§ **PASSAGE PROVIDED**:

************

Solving a Leetcode problem daily — Day 10 | Find first and last position in sorted array

Subhradeep SahaSubhradeep Saha
7 min read

Here is the Leetcode problem link —

https://leetcode.com/problems/find-first-and-last-position-of-element-in-sorted-array/description/

Problem Statement

Given an array of integers nums sorted in non-decreasing order, find the starting and ending position of a given target value.

If target is not found in the array, return [-1, -1].

You must write an algorithm with O(log n) runtime complexity.

Example 1:
Input: nums = [5,7,7,8,8,10], target = 8
Output: [3,4]

Example 2:
Input: nums = [5,7,7,8,8,10], target = 6
Output: [-1,-1]

Example 3:
Input: nums = [], target = 0
Output: [-1,-1]

Constraints:

  • 0 <= nums.length <= 10^5

  • -10^9 <= nums[i] <= 10^9

  • nums is a non-decreasing array.

  • -10^9 <= target <= 10^9

High-Level Approach

Binary search to the rescue

The brute force solution entails iterating through each item in the input array to determine the first and last indices of the specified target.
However, since the input is in non-decreasing order, we can leverage binary search to take advantage of this characteristic and significantly reduce the time complexity to a logarithmic scale.

How are we finding the indices?

The first index corresponds to either the beginning of the array or the position where the previous number is different from the target. Likewise, the last index corresponds to either the end of the array or the position where the next number is different from the target.

In cases where the target is not present in the input array, both indices’ positions are returned as -1.

Code Implementation in C++

class Solution {
public:
  int findIdx(vector<int>& nums, int target, bool firstIdxSearch) {
    int l = 0, h = nums.size() - 1;
    while (l <= h) {
      int m = l + (h - l) / 2;
      if (nums[m] > target) {
        h = m - 1;
      } 
      else if (nums[m] < target) {
        l = m + 1;
      } 
      else {
        if (!firstIdxSearch) {
          // Find last occurrence
          if ((m == nums.size() - 1) || (nums[m + 1] != target)) {
            return m;
          }
          l = m + 1;
        } 
        else {
          // Find first occurrence
          if (!m || (nums[m - 1] != target)) {
            return m;
          }
          h = m - 1;
        }
      }
    }
    return -1;
  }
  vector<int> searchRange(vector<int>& nums, int target) {
      int firstIdx = findIdx(nums, target, true);
      if (firstIdx == -1) {
        return {-1, -1};
      }
      return {firstIdx, findIdx(nums, target, false)};
  }
};

Breakdown of the Code

findIdxFunction: This util function takes three arguments:

  • nums: The sorted array.

  • target: The value to search for.

************

§ **RECORD LIST**:
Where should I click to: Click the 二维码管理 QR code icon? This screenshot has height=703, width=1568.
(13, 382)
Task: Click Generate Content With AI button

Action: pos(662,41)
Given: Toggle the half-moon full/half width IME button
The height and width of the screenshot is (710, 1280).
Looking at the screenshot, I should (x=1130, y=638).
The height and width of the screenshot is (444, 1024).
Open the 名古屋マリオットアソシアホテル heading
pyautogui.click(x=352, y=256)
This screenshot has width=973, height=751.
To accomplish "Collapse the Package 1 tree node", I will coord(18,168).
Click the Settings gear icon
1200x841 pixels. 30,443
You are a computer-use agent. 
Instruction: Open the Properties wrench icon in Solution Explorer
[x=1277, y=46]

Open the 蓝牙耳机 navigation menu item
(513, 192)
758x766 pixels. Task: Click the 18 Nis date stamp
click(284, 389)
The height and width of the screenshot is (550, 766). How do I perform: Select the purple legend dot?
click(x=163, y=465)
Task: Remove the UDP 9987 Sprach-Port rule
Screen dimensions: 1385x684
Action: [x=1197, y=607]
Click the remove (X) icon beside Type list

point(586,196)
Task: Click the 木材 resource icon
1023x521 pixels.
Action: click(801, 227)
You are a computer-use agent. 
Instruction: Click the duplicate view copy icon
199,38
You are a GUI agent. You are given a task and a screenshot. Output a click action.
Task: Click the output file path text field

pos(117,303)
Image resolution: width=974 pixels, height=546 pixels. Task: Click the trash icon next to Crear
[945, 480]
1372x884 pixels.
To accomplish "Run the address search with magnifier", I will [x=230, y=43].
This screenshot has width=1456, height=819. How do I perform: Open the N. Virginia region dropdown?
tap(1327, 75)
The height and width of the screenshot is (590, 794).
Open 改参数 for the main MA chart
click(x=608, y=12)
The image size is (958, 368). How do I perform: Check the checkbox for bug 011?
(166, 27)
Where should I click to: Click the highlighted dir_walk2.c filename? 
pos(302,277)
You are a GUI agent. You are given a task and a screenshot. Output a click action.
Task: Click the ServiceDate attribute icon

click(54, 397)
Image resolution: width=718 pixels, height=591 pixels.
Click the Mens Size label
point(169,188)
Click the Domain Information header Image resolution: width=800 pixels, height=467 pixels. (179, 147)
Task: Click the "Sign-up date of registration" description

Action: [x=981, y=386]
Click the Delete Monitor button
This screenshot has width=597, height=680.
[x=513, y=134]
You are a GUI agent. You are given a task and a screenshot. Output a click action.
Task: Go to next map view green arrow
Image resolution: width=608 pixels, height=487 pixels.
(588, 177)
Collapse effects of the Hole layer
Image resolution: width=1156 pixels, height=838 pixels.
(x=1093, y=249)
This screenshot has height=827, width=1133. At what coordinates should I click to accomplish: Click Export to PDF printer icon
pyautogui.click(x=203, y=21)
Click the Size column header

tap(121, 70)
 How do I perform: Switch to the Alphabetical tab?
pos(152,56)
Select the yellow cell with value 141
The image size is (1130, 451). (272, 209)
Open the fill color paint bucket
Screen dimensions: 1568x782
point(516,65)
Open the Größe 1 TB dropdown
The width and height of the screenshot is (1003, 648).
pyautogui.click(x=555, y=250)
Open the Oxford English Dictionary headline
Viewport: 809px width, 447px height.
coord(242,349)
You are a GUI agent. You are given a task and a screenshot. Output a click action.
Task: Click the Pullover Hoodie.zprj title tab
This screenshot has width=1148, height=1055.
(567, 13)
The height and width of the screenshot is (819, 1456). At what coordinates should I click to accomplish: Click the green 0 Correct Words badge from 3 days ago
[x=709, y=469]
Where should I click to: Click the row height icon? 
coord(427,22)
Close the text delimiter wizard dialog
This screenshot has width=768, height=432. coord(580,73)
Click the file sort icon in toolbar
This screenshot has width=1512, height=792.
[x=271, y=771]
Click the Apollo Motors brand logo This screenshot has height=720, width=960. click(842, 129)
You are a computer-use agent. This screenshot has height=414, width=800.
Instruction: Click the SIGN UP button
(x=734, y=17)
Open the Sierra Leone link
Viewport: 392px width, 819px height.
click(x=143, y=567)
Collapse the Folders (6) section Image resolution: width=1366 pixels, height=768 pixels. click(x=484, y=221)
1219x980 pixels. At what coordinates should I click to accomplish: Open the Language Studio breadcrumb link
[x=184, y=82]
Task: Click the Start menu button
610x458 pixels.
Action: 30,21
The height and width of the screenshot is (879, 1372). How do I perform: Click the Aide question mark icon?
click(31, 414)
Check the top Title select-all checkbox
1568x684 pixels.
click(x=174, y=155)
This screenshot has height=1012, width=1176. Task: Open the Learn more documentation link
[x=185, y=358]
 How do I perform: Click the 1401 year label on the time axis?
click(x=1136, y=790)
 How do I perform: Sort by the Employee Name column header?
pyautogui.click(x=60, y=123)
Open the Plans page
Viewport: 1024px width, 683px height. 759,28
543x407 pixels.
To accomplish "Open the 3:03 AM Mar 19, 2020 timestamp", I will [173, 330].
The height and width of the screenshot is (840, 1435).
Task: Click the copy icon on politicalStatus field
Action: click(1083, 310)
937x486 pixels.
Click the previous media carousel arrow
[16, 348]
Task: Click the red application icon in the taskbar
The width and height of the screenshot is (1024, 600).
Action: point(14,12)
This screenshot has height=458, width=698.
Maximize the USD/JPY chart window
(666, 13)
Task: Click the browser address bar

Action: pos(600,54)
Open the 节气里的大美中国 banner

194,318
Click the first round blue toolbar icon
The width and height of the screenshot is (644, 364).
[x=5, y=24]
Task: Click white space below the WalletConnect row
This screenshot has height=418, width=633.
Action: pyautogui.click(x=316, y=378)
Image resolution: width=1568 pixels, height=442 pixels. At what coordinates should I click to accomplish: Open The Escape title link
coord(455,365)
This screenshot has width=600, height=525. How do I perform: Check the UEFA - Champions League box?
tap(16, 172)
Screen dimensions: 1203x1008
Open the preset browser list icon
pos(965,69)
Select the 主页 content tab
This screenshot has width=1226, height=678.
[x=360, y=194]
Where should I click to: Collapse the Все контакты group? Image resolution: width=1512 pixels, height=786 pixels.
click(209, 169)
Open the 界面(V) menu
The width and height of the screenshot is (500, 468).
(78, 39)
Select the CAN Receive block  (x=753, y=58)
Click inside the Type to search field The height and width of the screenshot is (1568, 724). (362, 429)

************

§ **EXERCISE DIRECTIONS**:
Reproduce, with no changes, the part of the Leetcode article on finding first and last positions that opens with the words "Given an array" and closes with "return [-1, -1].".

§ **ANSWER TO THIS EXERCISE**:
Given an array of integers nums sorted in non-decreasing order, find the starting and ending position of a given target value.

If target is not found in the array, return [-1, -1].